Instructions for the task: Below are the records; give again exactly the line with "Viewport: 2228px width, 1588px height.", the line with "Task: Open the 格式(O) menu", and each line that lies between them, and nothing besides.

Source material:
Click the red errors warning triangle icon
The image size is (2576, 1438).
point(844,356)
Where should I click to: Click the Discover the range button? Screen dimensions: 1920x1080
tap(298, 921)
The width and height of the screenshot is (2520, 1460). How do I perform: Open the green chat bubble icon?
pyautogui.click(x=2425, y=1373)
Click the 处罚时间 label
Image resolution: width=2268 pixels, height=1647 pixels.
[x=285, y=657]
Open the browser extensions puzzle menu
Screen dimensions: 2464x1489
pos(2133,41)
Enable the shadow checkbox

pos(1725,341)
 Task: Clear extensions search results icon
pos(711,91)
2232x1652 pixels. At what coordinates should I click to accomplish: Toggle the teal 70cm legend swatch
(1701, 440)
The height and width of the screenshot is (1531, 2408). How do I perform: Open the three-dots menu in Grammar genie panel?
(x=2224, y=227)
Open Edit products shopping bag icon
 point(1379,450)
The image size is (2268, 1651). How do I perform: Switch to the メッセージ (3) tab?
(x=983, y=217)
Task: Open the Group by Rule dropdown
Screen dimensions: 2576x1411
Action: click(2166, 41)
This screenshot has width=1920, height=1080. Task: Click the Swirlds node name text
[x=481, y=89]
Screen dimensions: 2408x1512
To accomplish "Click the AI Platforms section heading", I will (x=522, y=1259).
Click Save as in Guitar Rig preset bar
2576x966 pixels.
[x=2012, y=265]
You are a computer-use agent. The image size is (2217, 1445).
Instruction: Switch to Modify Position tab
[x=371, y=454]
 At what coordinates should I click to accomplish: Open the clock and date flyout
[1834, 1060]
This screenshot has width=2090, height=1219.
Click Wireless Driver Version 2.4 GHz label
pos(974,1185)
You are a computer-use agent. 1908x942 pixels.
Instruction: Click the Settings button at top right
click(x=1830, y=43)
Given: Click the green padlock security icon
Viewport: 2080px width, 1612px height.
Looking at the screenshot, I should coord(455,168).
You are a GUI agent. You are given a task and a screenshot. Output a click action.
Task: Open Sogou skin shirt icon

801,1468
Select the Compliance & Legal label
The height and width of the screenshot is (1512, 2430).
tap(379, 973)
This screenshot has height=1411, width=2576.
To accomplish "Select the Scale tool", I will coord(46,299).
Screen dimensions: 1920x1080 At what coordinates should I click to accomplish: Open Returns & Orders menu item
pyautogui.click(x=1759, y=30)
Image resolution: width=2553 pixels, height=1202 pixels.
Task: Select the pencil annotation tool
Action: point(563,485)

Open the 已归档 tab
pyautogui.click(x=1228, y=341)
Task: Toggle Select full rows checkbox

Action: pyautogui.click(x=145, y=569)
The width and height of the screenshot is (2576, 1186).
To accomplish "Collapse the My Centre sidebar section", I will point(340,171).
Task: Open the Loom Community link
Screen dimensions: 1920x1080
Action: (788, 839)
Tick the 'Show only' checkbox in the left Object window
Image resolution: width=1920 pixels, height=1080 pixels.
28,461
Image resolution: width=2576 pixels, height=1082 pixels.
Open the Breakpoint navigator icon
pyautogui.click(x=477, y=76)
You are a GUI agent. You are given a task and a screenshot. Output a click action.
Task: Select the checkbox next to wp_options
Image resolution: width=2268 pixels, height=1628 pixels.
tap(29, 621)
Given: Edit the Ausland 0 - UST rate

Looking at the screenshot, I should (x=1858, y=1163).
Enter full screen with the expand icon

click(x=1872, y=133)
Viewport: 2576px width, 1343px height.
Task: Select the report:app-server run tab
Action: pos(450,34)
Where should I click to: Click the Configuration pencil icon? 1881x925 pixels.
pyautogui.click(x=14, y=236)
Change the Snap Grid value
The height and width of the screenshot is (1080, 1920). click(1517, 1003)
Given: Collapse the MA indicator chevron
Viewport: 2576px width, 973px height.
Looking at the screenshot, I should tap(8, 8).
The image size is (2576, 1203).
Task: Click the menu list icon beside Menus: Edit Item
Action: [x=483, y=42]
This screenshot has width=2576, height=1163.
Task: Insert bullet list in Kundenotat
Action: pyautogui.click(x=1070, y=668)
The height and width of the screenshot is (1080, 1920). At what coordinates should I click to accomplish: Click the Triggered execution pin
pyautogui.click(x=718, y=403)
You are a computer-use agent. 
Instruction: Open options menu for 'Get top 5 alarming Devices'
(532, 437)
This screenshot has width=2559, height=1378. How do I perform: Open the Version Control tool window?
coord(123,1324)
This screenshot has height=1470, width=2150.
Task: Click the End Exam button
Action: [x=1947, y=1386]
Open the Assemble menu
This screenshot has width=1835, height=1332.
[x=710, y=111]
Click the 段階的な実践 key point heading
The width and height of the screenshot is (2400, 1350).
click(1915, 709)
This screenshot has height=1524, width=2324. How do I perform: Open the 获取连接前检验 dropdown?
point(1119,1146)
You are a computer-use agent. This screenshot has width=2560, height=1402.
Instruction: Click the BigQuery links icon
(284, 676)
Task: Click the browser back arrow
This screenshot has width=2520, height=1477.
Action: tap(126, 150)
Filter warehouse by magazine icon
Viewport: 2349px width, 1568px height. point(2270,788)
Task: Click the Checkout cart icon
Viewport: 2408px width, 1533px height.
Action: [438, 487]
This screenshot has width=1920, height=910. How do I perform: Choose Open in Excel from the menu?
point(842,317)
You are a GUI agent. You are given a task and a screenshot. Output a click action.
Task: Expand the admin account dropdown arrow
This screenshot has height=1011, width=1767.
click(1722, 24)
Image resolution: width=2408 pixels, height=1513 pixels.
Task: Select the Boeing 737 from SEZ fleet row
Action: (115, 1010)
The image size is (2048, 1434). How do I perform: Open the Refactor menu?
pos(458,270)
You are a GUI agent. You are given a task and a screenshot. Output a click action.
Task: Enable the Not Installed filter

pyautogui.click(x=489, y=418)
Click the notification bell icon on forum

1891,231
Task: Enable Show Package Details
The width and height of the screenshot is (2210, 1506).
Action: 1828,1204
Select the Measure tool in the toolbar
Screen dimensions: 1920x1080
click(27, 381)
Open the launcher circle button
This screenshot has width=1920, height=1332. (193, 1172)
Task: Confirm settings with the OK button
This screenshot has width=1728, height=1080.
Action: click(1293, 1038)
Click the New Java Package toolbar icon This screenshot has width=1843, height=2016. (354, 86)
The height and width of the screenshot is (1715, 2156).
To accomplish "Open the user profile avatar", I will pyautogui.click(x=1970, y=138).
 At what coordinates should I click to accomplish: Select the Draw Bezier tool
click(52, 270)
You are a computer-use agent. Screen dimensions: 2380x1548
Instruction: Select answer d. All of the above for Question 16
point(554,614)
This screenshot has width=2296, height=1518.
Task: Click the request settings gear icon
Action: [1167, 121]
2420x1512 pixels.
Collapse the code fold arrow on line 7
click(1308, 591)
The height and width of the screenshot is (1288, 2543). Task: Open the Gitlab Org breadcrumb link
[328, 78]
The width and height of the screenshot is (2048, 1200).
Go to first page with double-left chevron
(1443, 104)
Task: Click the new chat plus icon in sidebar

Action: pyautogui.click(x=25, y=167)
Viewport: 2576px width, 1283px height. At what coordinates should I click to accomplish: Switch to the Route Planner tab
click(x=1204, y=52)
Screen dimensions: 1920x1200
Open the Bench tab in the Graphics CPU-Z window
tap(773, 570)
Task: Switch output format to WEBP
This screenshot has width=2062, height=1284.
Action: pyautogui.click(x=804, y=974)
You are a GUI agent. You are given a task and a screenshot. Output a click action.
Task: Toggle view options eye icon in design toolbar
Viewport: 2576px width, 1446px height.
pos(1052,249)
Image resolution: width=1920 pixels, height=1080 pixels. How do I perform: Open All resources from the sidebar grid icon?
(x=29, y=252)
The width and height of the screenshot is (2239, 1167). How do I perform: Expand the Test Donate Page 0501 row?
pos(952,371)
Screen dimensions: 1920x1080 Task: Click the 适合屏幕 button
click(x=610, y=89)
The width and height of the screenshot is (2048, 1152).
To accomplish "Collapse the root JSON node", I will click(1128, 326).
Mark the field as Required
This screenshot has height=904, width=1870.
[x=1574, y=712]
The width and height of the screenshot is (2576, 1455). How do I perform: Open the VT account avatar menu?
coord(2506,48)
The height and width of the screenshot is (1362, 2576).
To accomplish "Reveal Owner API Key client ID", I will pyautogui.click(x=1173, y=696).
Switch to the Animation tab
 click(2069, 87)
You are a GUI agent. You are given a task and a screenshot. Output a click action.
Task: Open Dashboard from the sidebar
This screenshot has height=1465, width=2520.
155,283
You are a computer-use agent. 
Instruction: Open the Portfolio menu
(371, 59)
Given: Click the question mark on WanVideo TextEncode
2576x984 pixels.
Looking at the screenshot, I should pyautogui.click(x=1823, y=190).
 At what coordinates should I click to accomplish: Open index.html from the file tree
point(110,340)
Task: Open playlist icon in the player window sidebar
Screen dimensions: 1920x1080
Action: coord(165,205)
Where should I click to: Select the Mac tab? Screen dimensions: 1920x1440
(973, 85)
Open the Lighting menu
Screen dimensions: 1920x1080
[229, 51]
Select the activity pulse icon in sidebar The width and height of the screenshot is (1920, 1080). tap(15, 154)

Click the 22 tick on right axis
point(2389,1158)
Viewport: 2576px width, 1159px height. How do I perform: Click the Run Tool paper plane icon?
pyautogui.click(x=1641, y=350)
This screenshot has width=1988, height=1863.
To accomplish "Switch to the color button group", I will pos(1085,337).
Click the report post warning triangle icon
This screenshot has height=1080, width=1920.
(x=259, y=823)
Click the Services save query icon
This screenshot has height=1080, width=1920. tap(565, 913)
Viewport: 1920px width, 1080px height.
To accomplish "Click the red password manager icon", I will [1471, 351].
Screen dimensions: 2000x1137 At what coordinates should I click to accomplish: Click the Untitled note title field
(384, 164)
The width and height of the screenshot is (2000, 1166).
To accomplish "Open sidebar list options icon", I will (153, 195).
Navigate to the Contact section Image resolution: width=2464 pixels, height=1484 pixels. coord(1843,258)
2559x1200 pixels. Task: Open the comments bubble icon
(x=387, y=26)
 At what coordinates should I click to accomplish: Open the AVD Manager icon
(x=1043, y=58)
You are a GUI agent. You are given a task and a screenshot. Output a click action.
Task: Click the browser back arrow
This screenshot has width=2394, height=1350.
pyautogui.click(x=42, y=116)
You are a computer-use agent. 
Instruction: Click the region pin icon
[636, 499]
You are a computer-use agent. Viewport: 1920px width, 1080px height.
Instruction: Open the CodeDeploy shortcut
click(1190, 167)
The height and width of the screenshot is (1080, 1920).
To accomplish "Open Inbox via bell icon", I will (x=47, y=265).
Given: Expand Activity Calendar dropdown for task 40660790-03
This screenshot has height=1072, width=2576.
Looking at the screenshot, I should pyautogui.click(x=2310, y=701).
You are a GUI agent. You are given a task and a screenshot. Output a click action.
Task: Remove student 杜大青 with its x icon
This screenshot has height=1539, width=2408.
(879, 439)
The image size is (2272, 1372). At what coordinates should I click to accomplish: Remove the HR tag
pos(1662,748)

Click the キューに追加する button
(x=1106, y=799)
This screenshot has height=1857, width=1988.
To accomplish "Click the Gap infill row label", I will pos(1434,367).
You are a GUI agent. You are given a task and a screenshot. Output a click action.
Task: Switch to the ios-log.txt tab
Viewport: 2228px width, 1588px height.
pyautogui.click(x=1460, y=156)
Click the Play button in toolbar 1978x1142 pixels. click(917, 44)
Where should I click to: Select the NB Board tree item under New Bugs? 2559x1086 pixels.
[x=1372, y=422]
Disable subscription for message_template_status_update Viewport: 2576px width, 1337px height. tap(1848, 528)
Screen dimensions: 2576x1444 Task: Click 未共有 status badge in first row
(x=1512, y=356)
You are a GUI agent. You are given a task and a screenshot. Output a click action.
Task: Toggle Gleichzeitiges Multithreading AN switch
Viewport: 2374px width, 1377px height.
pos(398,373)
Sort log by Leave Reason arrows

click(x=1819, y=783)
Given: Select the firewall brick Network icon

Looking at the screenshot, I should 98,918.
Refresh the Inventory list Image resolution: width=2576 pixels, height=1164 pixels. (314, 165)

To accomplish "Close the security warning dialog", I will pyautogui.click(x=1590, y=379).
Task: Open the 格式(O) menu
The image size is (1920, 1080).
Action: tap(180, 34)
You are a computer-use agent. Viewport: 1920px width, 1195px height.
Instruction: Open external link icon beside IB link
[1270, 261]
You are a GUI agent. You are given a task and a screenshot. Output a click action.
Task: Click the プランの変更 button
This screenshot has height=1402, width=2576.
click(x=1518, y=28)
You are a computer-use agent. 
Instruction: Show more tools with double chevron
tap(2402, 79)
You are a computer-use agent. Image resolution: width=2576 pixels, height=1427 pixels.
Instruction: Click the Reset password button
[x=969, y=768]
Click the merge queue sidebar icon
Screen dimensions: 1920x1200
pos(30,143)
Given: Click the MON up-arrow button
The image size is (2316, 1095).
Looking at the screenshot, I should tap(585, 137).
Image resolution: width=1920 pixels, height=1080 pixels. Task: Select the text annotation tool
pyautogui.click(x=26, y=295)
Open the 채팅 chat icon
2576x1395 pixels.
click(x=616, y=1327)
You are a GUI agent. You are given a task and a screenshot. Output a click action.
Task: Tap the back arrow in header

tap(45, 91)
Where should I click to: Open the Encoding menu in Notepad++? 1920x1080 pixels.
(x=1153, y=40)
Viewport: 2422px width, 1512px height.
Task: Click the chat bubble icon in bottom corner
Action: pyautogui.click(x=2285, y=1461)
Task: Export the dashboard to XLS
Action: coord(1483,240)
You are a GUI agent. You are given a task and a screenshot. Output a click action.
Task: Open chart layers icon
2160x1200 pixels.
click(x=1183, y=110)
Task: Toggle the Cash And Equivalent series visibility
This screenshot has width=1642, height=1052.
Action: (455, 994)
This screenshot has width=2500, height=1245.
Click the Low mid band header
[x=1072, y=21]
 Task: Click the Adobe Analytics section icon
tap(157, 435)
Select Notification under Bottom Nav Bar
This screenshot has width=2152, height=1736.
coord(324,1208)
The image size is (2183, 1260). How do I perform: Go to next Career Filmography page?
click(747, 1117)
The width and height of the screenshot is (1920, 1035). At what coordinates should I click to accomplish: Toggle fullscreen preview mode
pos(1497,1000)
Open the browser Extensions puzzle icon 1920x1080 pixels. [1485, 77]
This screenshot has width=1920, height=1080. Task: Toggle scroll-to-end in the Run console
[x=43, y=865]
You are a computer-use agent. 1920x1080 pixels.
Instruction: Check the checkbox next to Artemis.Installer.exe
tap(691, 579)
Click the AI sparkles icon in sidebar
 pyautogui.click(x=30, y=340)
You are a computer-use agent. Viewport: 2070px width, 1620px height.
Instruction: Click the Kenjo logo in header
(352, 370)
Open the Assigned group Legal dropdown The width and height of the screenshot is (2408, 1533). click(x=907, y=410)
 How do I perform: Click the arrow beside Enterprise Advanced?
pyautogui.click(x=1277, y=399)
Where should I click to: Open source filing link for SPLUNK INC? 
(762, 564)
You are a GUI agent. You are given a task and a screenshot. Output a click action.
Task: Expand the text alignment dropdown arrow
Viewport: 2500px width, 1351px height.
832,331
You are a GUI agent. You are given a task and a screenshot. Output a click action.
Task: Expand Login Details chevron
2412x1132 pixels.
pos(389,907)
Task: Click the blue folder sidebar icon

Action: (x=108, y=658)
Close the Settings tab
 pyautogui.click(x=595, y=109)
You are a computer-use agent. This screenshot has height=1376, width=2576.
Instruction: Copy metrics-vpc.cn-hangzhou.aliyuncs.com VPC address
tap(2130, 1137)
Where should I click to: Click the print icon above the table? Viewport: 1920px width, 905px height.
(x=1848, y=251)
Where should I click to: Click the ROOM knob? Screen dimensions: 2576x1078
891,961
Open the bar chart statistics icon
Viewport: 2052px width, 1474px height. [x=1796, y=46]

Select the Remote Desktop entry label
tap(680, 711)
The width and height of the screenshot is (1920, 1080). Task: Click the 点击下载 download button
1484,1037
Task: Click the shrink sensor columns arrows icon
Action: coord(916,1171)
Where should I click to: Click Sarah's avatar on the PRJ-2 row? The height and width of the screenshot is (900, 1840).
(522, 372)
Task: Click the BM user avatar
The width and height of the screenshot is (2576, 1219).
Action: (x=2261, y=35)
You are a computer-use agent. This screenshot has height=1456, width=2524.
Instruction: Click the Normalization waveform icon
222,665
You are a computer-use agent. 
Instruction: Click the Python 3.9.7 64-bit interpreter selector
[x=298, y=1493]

Result:
Viewport: 2228px width, 1588px height.
pyautogui.click(x=1460, y=156)
Click the Play button in toolbar 1978x1142 pixels. click(917, 44)
Where should I click to: Select the NB Board tree item under New Bugs? 2559x1086 pixels.
[x=1372, y=422]
Disable subscription for message_template_status_update Viewport: 2576px width, 1337px height. tap(1848, 528)
Screen dimensions: 2576x1444 Task: Click 未共有 status badge in first row
(x=1512, y=356)
You are a GUI agent. You are given a task and a screenshot. Output a click action.
Task: Toggle Gleichzeitiges Multithreading AN switch
Viewport: 2374px width, 1377px height.
pos(398,373)
Sort log by Leave Reason arrows

click(x=1819, y=783)
Given: Select the firewall brick Network icon

Looking at the screenshot, I should 98,918.
Refresh the Inventory list Image resolution: width=2576 pixels, height=1164 pixels. (314, 165)

To accomplish "Close the security warning dialog", I will pyautogui.click(x=1590, y=379).
Task: Open the 格式(O) menu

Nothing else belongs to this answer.